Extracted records

··········

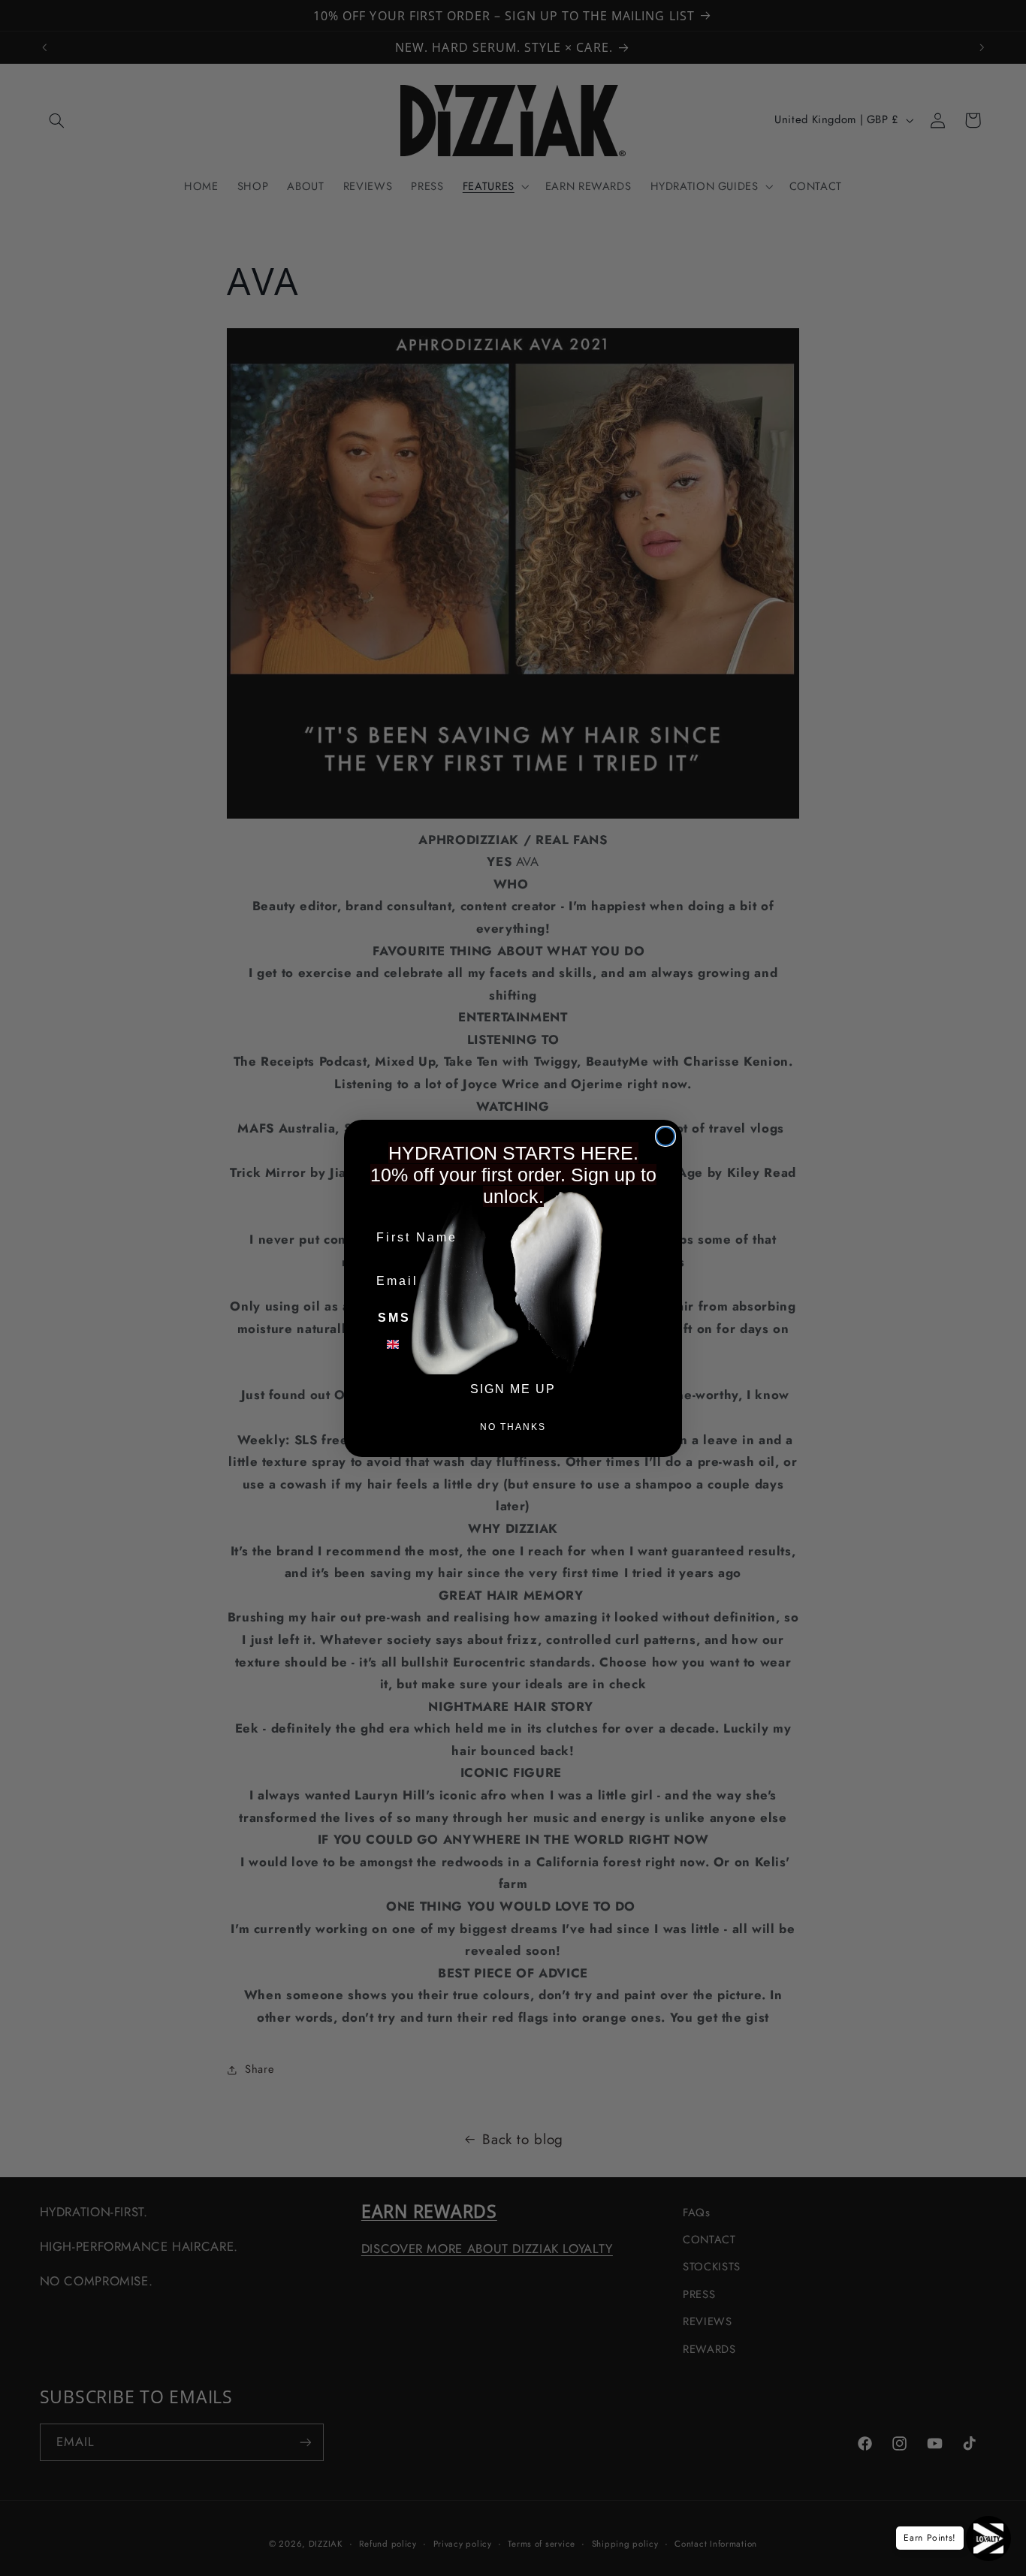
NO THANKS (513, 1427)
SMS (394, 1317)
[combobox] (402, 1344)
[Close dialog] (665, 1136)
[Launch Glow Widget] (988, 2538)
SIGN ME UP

··········

» **WHAT IS BEING ASKED**: The result should be a precise copy of all the entries, free of pictures.

» **EXERCISE OUTPUT**:
NO THANKS (513, 1427)
SMS (394, 1317)
[combobox] (402, 1344)
[Close dialog] (665, 1136)
[Launch Glow Widget] (988, 2538)
SIGN ME UP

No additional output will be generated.